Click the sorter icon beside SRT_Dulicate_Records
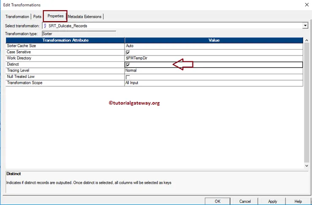Viewport: 312px width, 205px height. (x=45, y=26)
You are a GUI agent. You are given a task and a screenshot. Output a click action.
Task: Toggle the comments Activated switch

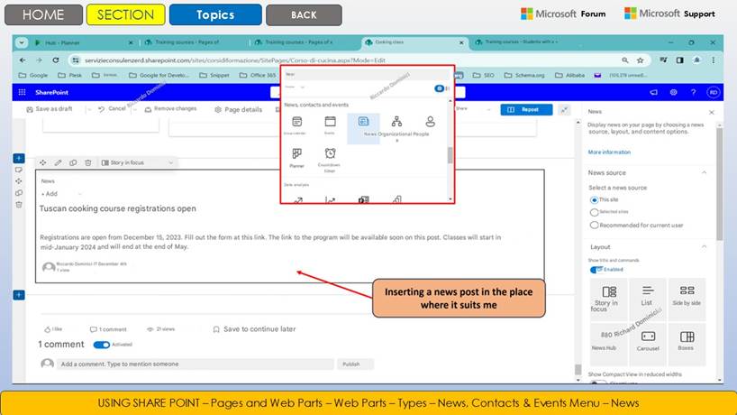coord(101,345)
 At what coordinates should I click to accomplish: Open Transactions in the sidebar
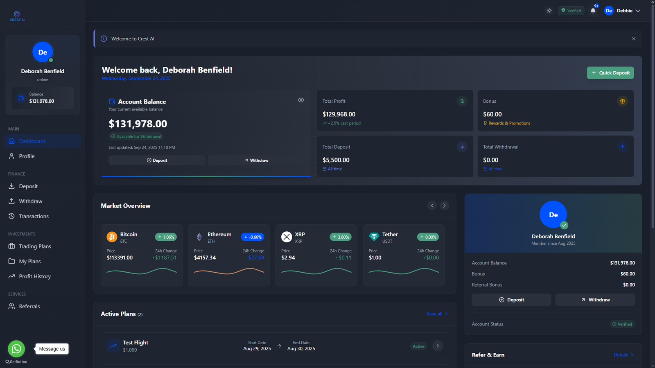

# # # # # # #

What you will do » Repeat the records verbatim, excluding pictures.

Solution to the problem »
Click the sorter icon beside SRT_Dulicate_Records
Viewport: 312px width, 205px height. (x=45, y=26)
You are a GUI agent. You are given a task and a screenshot. Output a click action.
Task: Toggle the comments Activated switch

coord(101,345)
 At what coordinates should I click to accomplish: Open Transactions in the sidebar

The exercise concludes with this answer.